Yu Hou 1 Si-Ying Wang 1 Zi-Yi Xu 2 Guo Xin 3 Gui-Yun Zhao 1 Hai-Ming Sun 1
Affiliations

Affiliations

  • 1 College of Science, Beihua University, Jilin, Jilin Province 132013, China. [email protected].
  • 2 College of Chinese Medicinal Materials, Jilin Agricultural University, Changchun, Jilin Province 130118, China.
  • 3 School of Pharmacy and Medicine, Tonghua Normal University, Tonghua, Jilin Province 134001, China.
Abstract

Momordicine I (M-I), a key bioactive and bitter-tasting triterpenoid in Momordica charantia L., has attracted significant research interest due to its potential hepatoprotective effects. This study investigated the mechanism by which M-I ameliorates lipid accumulation and metaflammation in alcohol-associated liver disease (ALD). Mouse primary hepatocytes were stimulated with ethanol and silenced with Nurr1-siRNA, treated with a conditioned medium from mouse peritoneal macrophages (MPMs), and then treated with M-I. M-I was administered to ALD mice by gavage, and a Nurr1-deficient model was established to systematically evaluate the effect of M-I and the function of Nurr1. Results indicated that M-I could significantly upregulate Nurr1 expression, thereby inhibiting the key factors of lipid synthesis.
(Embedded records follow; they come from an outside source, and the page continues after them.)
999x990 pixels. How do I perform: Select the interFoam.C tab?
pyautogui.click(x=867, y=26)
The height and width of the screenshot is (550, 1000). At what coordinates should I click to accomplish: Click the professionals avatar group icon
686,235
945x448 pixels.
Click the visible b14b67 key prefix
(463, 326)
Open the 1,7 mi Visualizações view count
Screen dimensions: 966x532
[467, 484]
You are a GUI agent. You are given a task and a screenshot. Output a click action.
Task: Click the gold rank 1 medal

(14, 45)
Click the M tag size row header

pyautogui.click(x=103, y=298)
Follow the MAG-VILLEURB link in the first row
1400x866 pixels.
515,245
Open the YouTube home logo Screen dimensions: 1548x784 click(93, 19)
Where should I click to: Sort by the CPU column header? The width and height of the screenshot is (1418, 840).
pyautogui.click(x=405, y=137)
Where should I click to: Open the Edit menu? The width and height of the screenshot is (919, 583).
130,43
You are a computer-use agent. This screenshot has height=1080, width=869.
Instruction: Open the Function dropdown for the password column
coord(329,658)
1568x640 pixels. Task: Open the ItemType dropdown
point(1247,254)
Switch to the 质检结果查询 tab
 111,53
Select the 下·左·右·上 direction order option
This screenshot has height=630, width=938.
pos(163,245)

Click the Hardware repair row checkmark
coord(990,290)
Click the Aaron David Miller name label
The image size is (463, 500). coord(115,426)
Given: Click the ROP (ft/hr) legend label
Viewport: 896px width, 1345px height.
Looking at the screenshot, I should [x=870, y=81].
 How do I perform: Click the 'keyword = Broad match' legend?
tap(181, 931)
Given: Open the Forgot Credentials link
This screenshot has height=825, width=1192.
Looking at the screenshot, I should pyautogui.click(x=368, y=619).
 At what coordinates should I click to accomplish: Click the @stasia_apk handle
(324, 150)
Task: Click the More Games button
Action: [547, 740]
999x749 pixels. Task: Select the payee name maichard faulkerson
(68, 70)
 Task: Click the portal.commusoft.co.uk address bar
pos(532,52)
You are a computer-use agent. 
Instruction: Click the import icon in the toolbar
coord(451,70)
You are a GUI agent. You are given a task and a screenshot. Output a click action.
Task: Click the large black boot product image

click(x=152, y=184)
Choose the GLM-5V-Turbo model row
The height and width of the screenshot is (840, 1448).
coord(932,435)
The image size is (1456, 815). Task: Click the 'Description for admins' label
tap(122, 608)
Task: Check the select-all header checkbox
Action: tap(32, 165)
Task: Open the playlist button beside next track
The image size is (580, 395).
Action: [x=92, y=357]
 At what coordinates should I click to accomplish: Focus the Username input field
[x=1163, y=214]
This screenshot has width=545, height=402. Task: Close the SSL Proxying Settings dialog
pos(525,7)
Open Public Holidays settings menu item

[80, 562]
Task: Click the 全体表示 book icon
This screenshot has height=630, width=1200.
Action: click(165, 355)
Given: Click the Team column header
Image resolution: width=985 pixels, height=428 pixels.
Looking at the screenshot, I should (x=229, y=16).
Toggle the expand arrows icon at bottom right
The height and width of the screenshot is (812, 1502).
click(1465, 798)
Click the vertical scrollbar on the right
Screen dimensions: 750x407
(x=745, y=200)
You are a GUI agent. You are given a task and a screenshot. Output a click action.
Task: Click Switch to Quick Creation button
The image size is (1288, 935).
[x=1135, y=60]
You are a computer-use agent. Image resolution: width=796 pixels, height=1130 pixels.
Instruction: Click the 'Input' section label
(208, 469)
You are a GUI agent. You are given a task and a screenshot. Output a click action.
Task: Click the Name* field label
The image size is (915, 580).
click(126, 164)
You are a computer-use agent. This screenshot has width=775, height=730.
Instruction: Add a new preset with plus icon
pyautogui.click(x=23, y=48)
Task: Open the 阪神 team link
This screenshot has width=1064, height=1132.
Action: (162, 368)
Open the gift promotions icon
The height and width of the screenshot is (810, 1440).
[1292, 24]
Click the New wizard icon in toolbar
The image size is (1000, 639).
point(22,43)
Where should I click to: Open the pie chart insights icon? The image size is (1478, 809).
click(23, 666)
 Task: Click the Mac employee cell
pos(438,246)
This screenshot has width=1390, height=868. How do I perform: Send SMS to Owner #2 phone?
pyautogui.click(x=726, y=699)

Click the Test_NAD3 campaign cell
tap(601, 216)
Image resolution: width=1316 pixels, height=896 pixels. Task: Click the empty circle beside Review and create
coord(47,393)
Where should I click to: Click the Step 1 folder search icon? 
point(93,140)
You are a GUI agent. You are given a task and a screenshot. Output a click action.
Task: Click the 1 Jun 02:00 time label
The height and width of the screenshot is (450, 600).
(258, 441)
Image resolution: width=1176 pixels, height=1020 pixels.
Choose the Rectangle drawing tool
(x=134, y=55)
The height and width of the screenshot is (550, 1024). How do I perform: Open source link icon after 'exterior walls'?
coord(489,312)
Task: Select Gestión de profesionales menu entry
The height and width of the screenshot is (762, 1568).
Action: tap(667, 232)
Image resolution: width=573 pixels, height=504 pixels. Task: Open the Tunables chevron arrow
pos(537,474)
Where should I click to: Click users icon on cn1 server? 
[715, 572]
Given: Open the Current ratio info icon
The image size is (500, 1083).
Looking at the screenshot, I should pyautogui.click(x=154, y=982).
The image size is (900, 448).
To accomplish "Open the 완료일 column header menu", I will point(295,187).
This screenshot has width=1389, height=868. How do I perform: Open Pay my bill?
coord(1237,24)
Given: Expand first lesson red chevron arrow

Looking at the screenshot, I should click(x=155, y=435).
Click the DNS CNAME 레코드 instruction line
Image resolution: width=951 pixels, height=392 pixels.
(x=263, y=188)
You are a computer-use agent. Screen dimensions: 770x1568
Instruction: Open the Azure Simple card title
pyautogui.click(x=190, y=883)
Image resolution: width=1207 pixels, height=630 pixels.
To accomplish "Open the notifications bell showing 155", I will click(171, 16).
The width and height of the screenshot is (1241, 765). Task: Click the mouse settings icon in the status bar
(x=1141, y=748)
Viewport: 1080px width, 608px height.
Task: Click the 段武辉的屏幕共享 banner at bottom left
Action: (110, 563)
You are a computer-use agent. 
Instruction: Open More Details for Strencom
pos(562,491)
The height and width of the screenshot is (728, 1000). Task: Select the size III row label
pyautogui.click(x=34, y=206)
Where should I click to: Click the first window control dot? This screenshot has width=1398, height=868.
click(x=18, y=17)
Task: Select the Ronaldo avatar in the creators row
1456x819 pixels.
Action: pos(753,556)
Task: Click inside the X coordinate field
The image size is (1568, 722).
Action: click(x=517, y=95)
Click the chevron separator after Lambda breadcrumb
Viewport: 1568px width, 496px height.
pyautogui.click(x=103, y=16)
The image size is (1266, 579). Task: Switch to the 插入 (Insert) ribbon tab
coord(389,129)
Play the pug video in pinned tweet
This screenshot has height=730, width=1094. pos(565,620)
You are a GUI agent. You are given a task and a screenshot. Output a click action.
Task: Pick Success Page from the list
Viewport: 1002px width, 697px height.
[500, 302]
Meanwhile, it improves mitochondrial respiratory function, inhibits NLRC4/NLRC5 inflammasome activation, and reduces pro-inflammatory factor release. It is notable that M-I or C-DIM12 inhibits the expression of NLRC4 inflammasome and pyroptosis-related proteins in cells, reducing IL-1β as well as IL-18 secretion. Furthermore, M-I can effectively block the pro-inflammatory effect of the conditioned culture of activated macrophages on hepatocytes. Silencing of Nurr1 eliminates M-I's beneficial effects. In vivo, M-I intervention effectively improved liver steatosis, serum transaminase levels and mitochondrial function, while Nurr1 knockdown mice exhibited more severe ALD. In summary, M-I exerts liver-protective effects by targeting Nurr1, synergistically regulating lipid metabolism and mitochondrial function in hepatocytes, and inhibiting inflammatory responses. This study clarifies the new mechanism of M-I based on Nurr1, providing an important basis for its development as a therapeutic drug for ALD.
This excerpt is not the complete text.